Há três aspetos que me parecem fundamentais nestes dois anos e meio. Em primeiro lugar, uma resposta clara e inequívoca, convicta, que mobilize cidades e regiões na afirmação de que a melhor resposta para os desafios que nós temos, é estar numa Europa mais justa e numa Europa mais forte. Não propriamente no sentido de pôr a Europa a intervir, a União Europeia a intervir, não se trata disso, mas no sentido de ter uma maior ligação, estar mais fortalecida, digamos assim. Em segundo lugar, esta batalha da política de coesão é um processo que se iniciará dentro em breve para a reflexão da política no pós-2027. E julgo que o Comité das Regiões tem aí uma batalha no futuro próximo, pela importância que a política de coesão tem para as regiões e as cidades e pela tradução prática que ela traz para o desenvolvimento e o progresso de cada uma das regiões. E, em terceiro lugar, algo que tem a ver com o próprio Comité das Regiões e talvez o reforçar o caráter político do Comité das Regiões como uma verdadeira assembleia dos poderes locais e regionais da Europa e não como aquilo que é falsamente percecionado, ou erradamente percecionado, como, um órgão administrativo que reúne apenas burocratas. Não! É uma verdadeira assembleia política. Tem representantes políticos de cada uma das cidades e das regiões e tem um papel importante também.

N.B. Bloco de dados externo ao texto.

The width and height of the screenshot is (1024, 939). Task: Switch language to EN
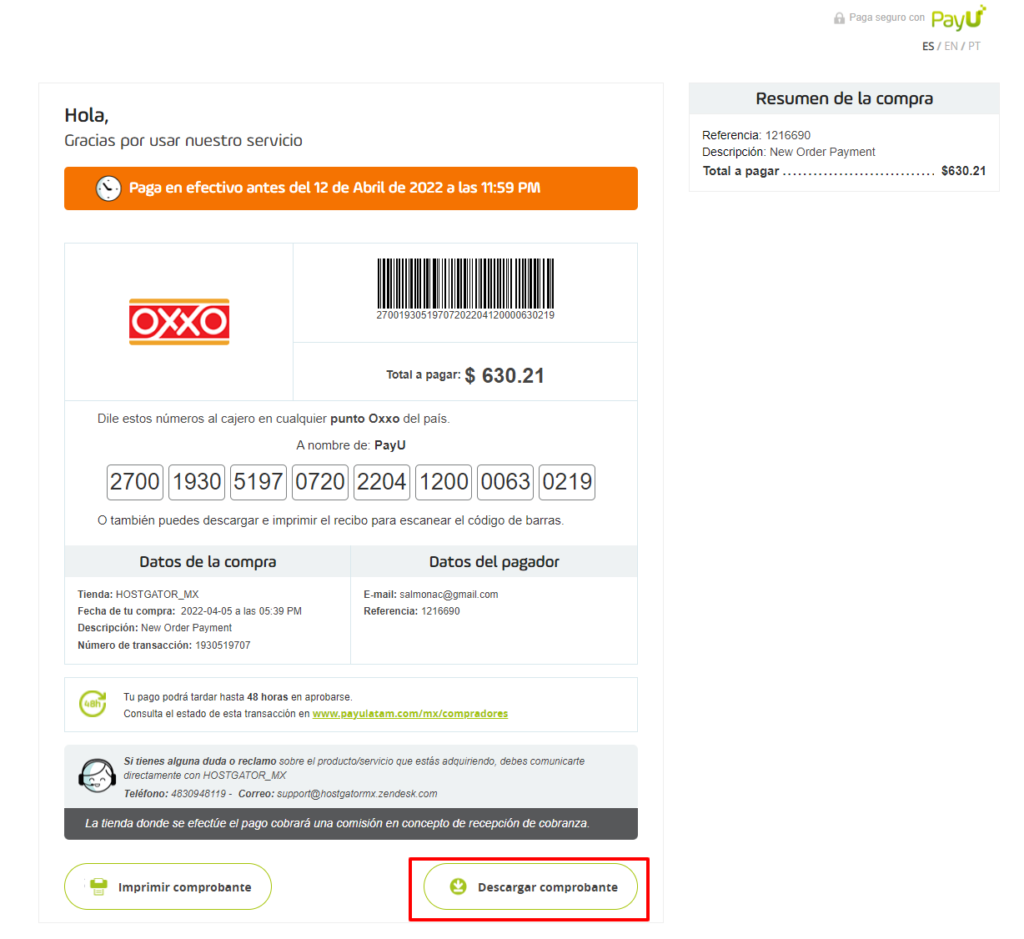click(x=951, y=46)
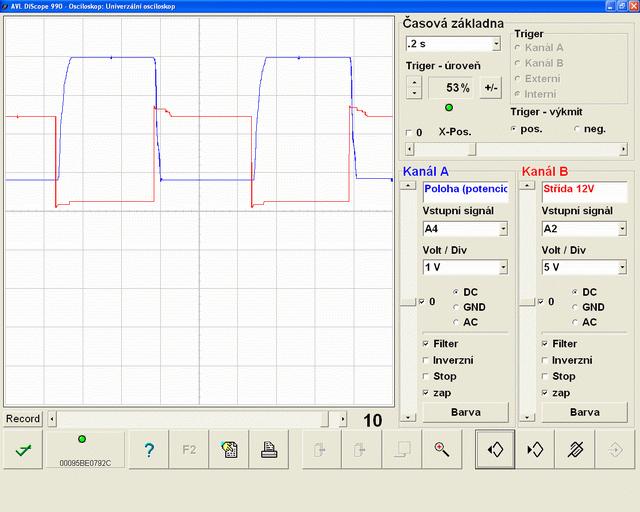
Task: Click the green checkmark confirm icon
Action: point(22,450)
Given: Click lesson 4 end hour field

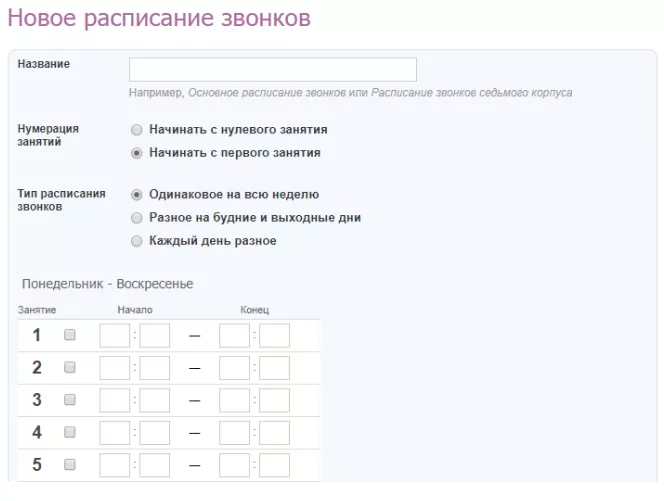Looking at the screenshot, I should 234,433.
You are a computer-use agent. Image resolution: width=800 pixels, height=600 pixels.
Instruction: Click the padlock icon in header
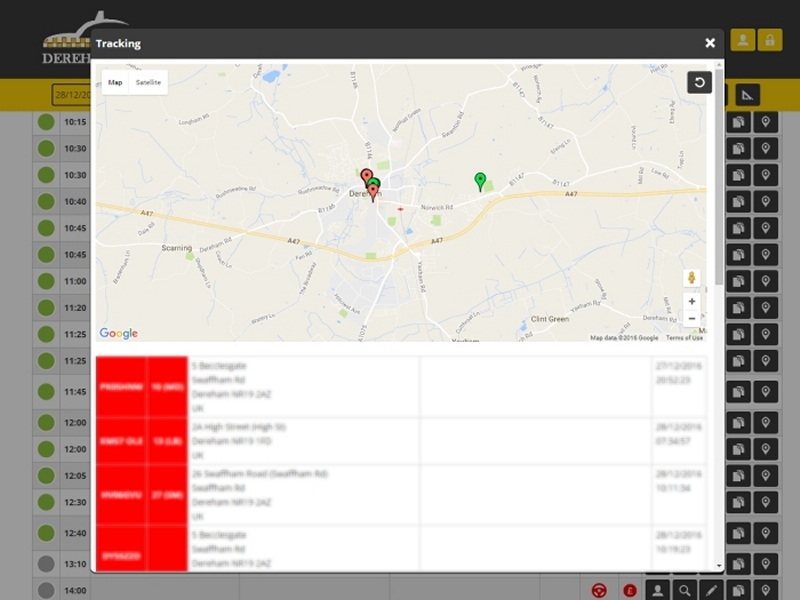[769, 40]
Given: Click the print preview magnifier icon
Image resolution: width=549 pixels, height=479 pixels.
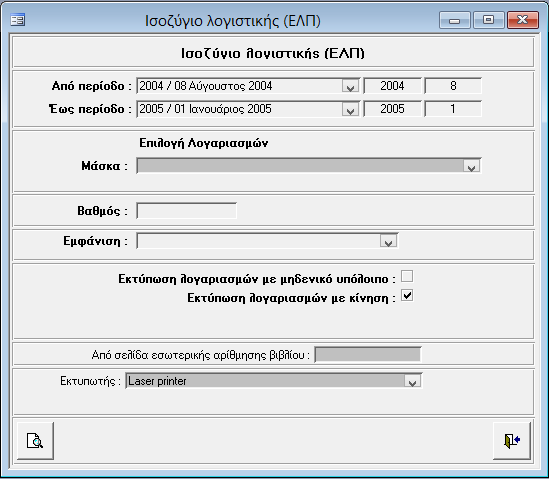Looking at the screenshot, I should [35, 440].
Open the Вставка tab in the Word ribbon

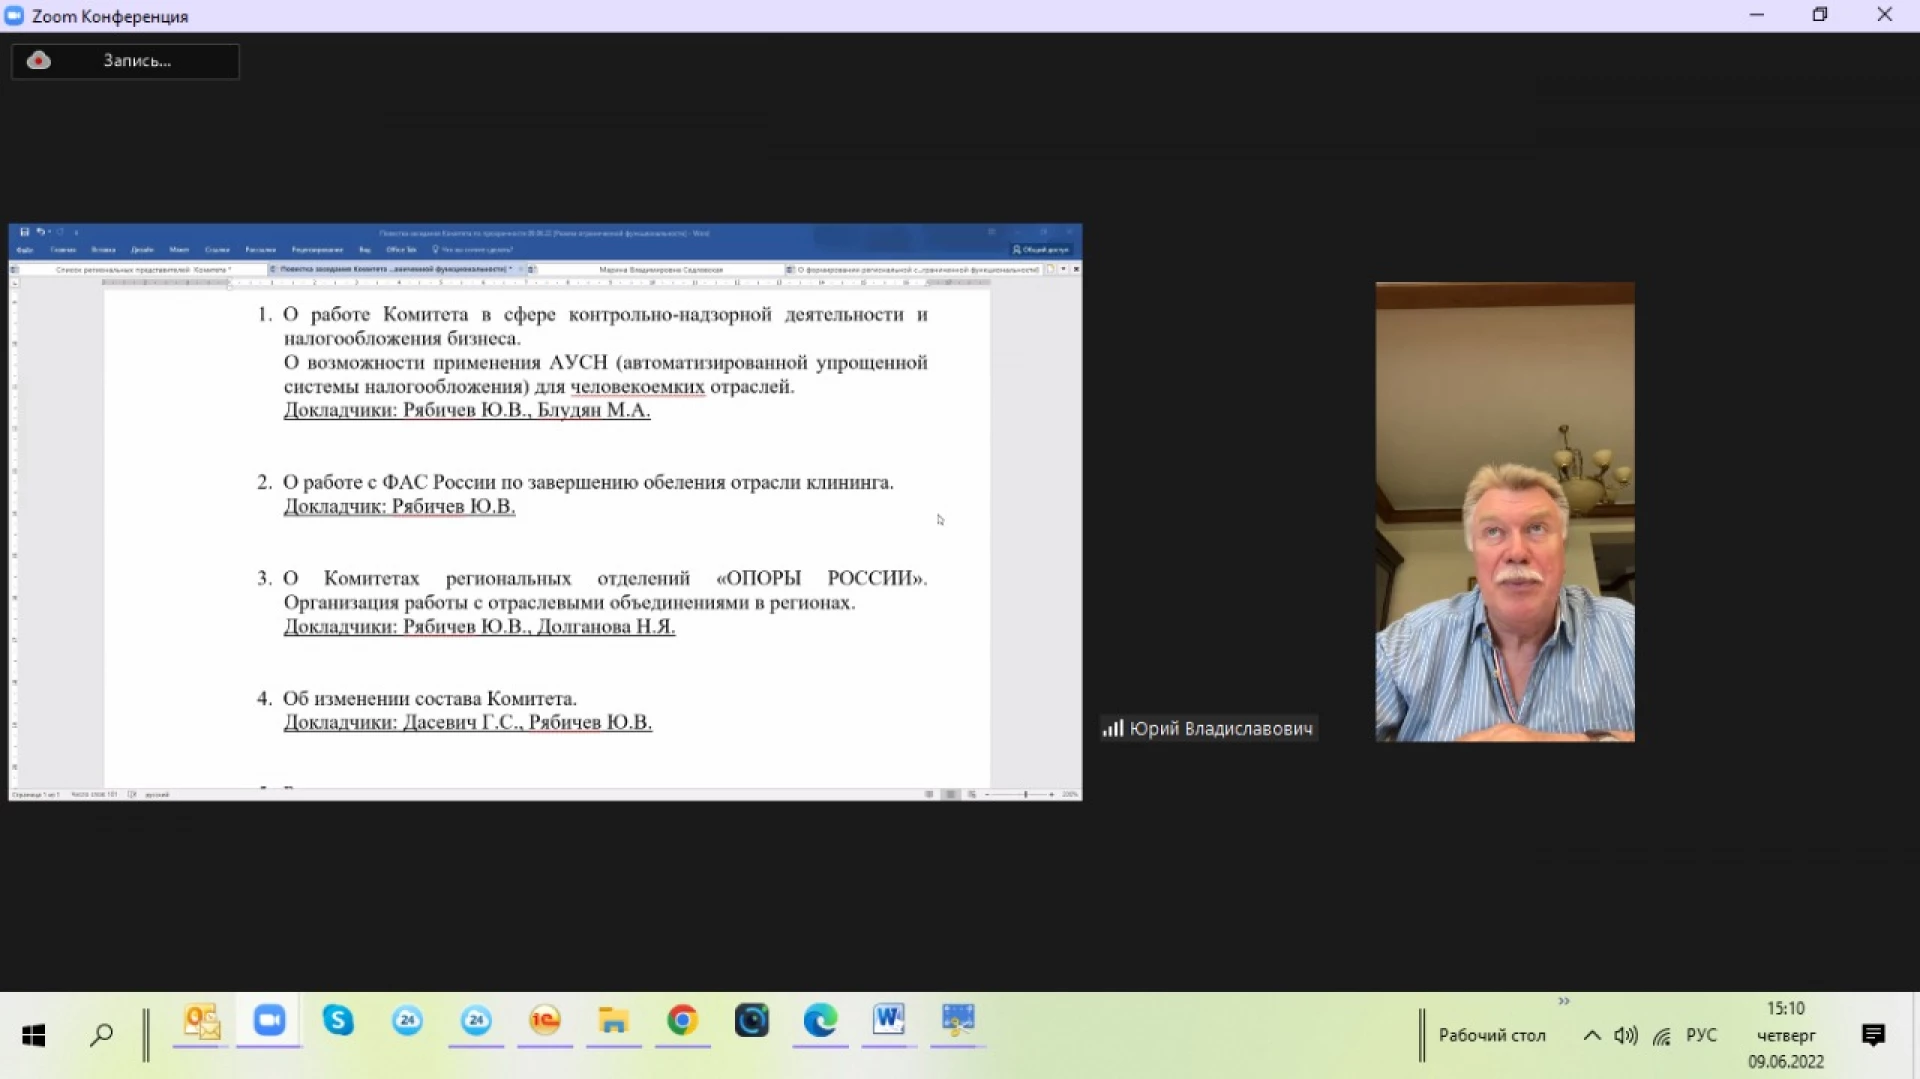(x=103, y=250)
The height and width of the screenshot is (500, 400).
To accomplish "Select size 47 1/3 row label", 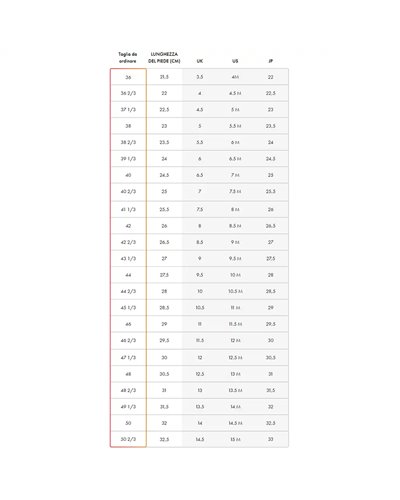I will point(128,358).
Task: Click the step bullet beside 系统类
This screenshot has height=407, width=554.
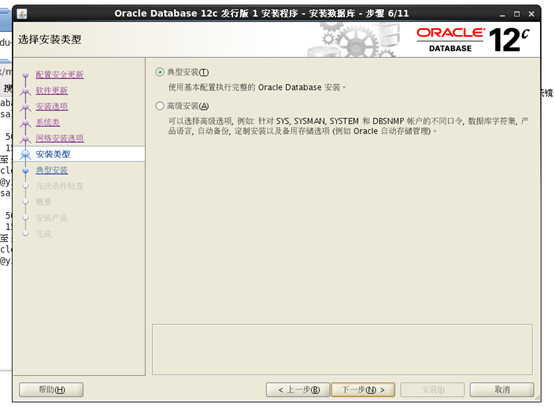Action: coord(25,123)
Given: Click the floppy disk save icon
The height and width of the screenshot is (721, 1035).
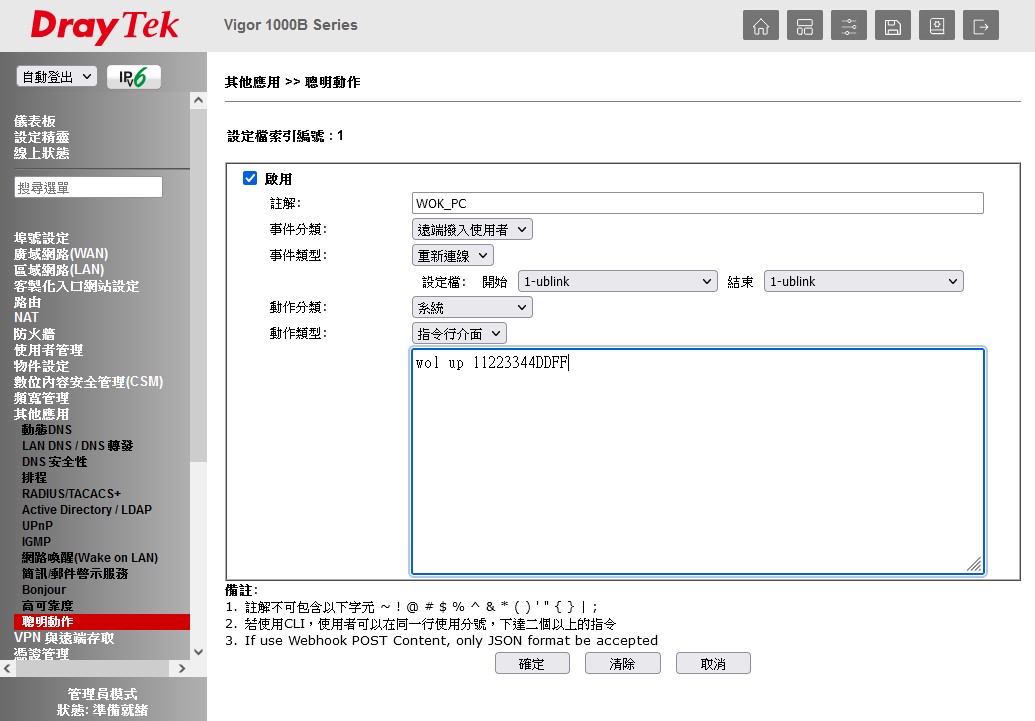Looking at the screenshot, I should tap(893, 26).
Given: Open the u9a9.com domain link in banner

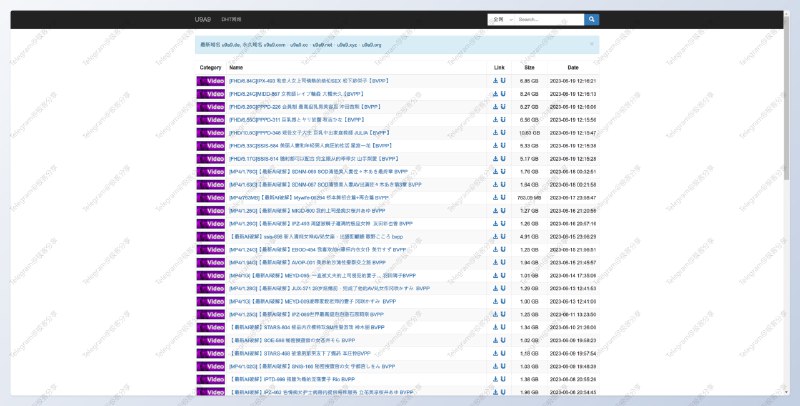Looking at the screenshot, I should [276, 45].
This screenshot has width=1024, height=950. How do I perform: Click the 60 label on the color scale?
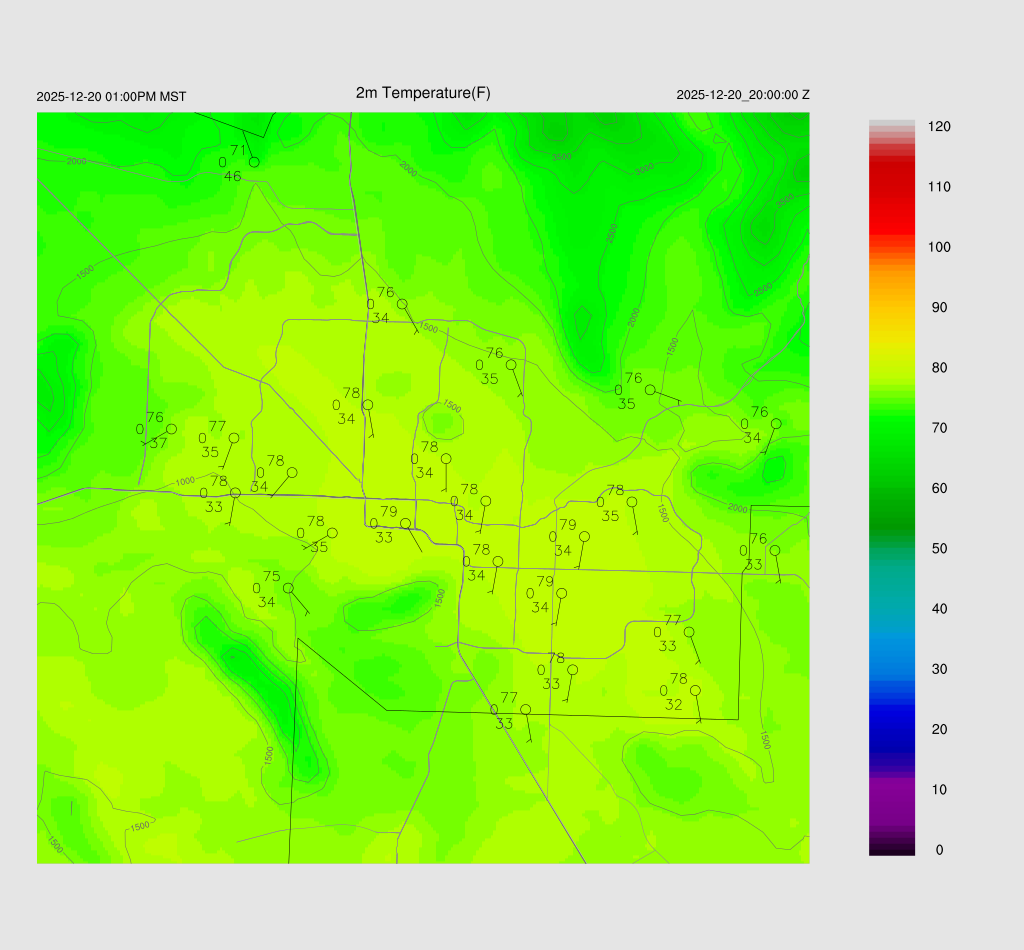(939, 488)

Como é que isso faz, tornando os encontros políticos mais frequentes?
Começando, obviamente, pelo próprio trabalho do comité. Começa exatamente dentro de casa, mas tem, obviamente, também uma componente na forma como somos percecionados. E isso implica agir rápido, agir de forma clara, ter posições claras que sejam percetíveis e que traduzam no fundo também aquilo que é o sentimento das comunidades locais. Porque há comunidades locais e regionais. Porque, no fundo, se as regiões e as cidades são o nível de poder que está mais próximo das populações, temos também esta obrigação e temos condições ímpares para fornecer o veículo desse entendimento e levá-lo mais longe. Seriam estas as três áreas, digamos assim, que me parecem que estarão omnipresentes nestes dois anos e meio de mandato.
E depois, finalizados estes dois anos e meio de mandato no Comité das Regiões, admite voltar a candidatar se à presidência do Governo Regional dos Açores?
Antes disso, até. Nós temos eleições regionais nos Açores, se não me aconteceram antes, em 2024. E faço questão, obviamente, a minha intenção é ser novamente candidato.
Para terminar o trabalho que não conseguiu levar até ao fim quando foi presidente (venceu as eleições de 2020, mas uma 'geringonça' de cinco partidos à direita formou uma maioria na Assembleia Legislativa que permitiu governar)...
Enfim, o que aconteceu em 2020 foi o que aconteceu em 2020, mas acho que há ainda trabalho a fazer E acho que a perspetiva que norteia este projeto em que me integro - é a minha perspetiva -, tem ainda muito a dar à região, sobretudo nestes tempos desafiantes que vivemos.